Pilihan untuk mengikuti Management Trainee di PT Unilever Indonesia Tbk. pada 2008 kemudian mengantarkannya kepada cakrawala baru. Terlebih, setelah ia didapuk menjadi Asisten Manajer Pengembangan Kepemimpinan selang setahun kemudian. Ia menilai jika mau membuat impact yang besar, seseorang harus bisa bekerja dalam tim. Juga, harus bisa memengaruhi orang untuk membuat perubahan yang lebih besar. “Saya merasa, berada di divisi HR membuat saya dapat menyeimbangkan pandangan saya,” ungkapnya. Menurutnya, bekerja dalam tim akan menggerakkan dan mampu mengembangkan orang lain sehingga lebih cepat dalam pencapaian tujuan. “Saya tidak mengatakan apa yang saya pilih dan jalani sebagai sebuah kompromi. Saya menyadari bahwa ketika saya jadi peneliti, saya sibuk dengan diri sendiri. Di divisi HR, terdapat sistem yang berbeda terkait people,” ungkapnya.

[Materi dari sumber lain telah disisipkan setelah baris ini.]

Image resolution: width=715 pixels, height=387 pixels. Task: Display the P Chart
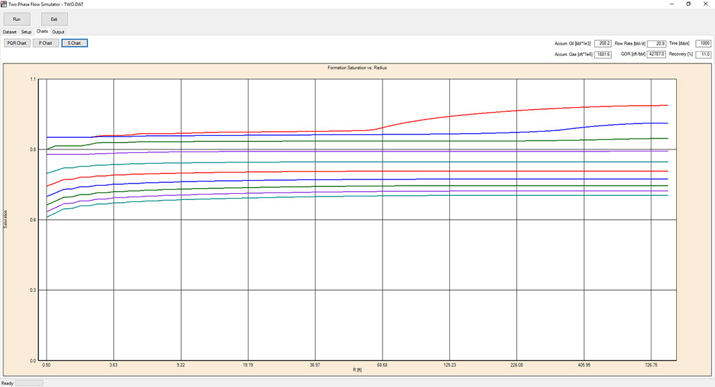(x=46, y=43)
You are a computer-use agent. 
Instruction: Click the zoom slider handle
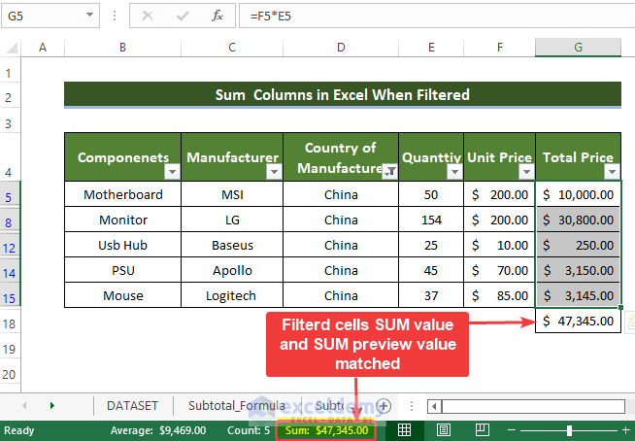click(569, 430)
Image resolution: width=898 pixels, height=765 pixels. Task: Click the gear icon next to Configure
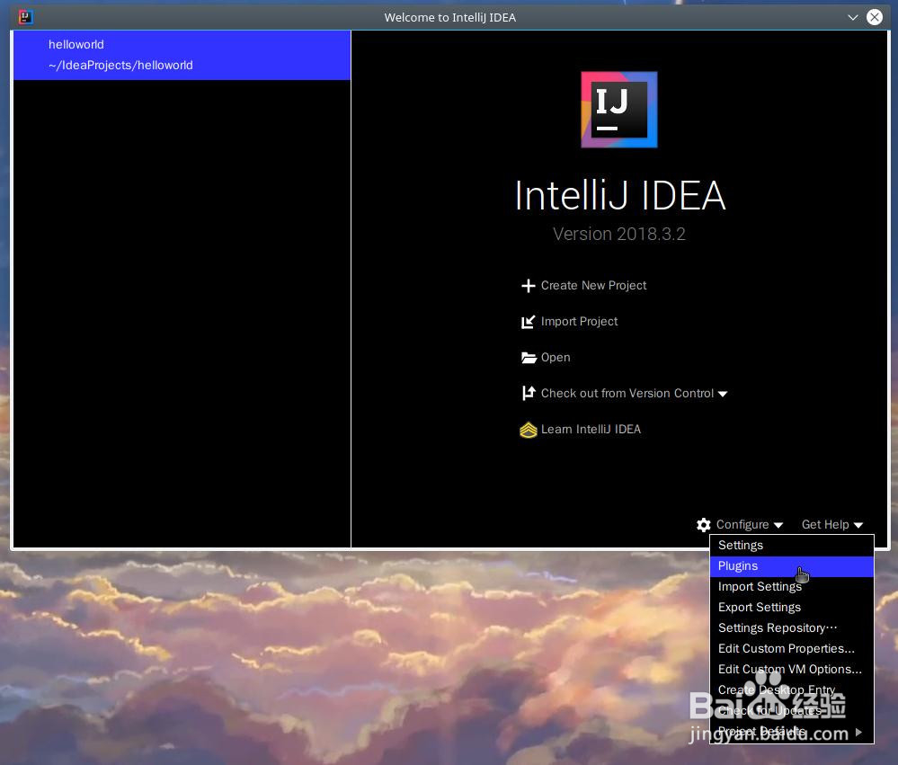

Sistem HR di Unilever sendiri sudah mapan. Seperti yang dituturkan Catherine, Unilever Indonesia sudah lebih dulu membangun sistem HR. Raksasa toiletries ini telah 79 tahun hadir di Indonesia. “Mungkin di perusahaan lain, pekerjaan HR hanya merekrut dan menghitung lembur. Di perusahaan kami, kami sudah sadar untuk melatih pengembangan kepemimpinan, program akselerasi untuk key talent, dan lainnya,” paparnya. Dijelaskannya, terdapat tiga pilar besar dalam sistem HR di Unilever, yaitu HR Business Partner, HR Leadership Development & Reward (HR Expertise), serta HR Service Delivery. Ia menambahkan, untuk HR Business Partner, pihaknya bekerja dengan line manager atau bisnis. ”Sebagai HR, kami biasanya terjebak dalam hal-hal yang sifatnya administratif dan dunia kami sendiri. Namun dengan adanya HR Business Partner, kami harus serupa dengan business partner kami,” tutur pelahap buku dan penggemar traveling ini.

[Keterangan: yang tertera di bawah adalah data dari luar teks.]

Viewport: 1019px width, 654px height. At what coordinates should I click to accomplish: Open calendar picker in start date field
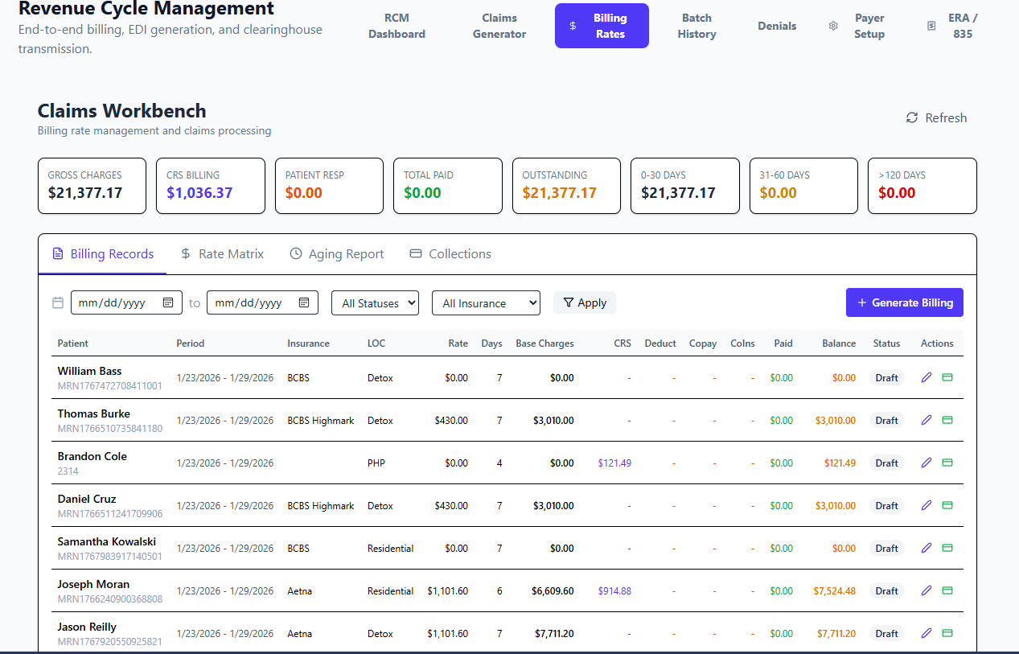(x=168, y=302)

Apa yang akan dilakukannya jika kemudian dipercaya menjadi direktur HR? Peserta termuda dalam ajang HR Future Leader 2013 ini memaparkan, ada empat hal utama yang akan dilakukannya, yakni reach out (menjemput ke kampus-kampus calon-calon talenta berkualitas), strengthen employer branding (untuk menarik perhatian para talenta di pasar kerja), securing the pipeline of skilled workers (mempersiapkan dan mengembangkan talenta untuk memenuhi kebutuhan suksesi karyawan di tiap lini), ,dan ensuring the engagement and productivity of all employees (memastikan keterikatan karyawan dengan perusahaan dan produktivitas mereka yang dapat berpengaruh positif terhadap kinerja perusahaan).

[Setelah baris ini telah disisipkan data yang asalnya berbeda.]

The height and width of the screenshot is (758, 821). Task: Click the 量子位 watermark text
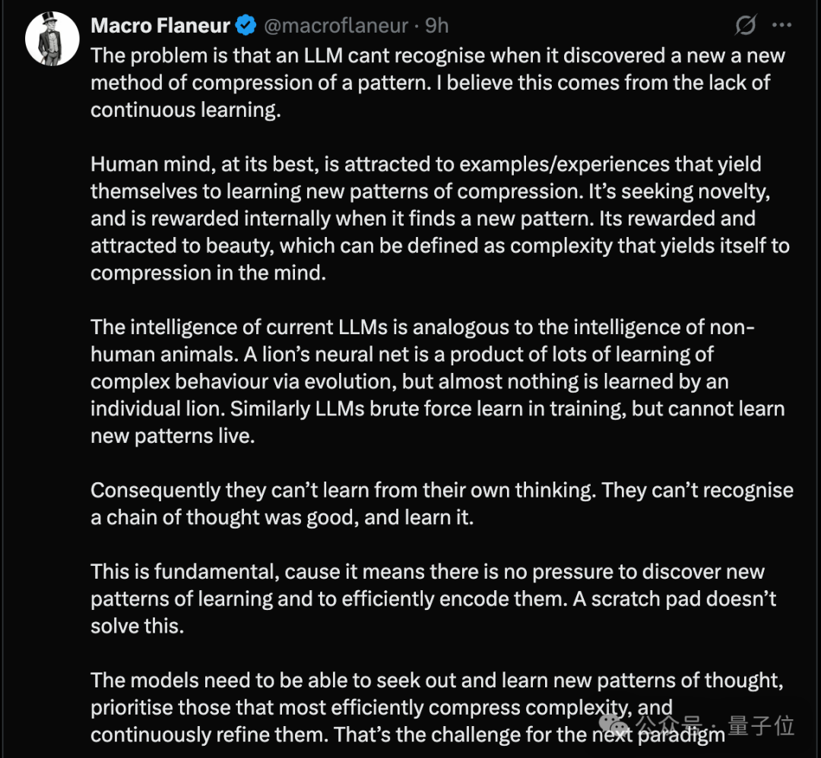761,725
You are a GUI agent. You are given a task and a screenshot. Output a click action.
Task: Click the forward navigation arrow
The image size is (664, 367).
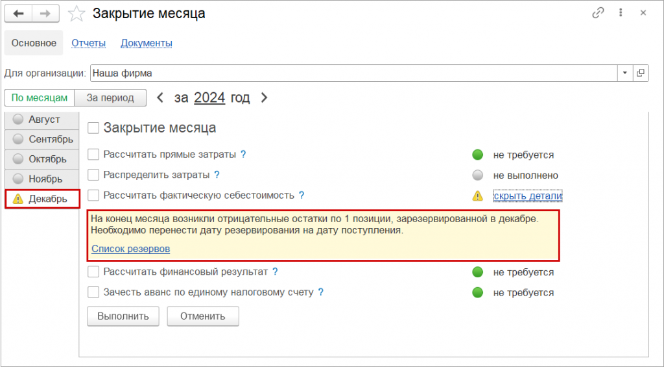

Dari empat hal itu, ia telah melakukan hal yang pertama, yaitu menjemput talenta-talenta berkualitas ke kampus-kampus melalui Project Leader of Unilever Future Leader Program yang dilakukan di tiga kota besar, menyaring sekitar 500 pelamar, dan menyeleksi 11 future leader trainee. Program ini merupakan insiatif dan kontribusinya di Divisi HR Unilever Indonesia setelah bergabung dan lulus dari program Management Trainee.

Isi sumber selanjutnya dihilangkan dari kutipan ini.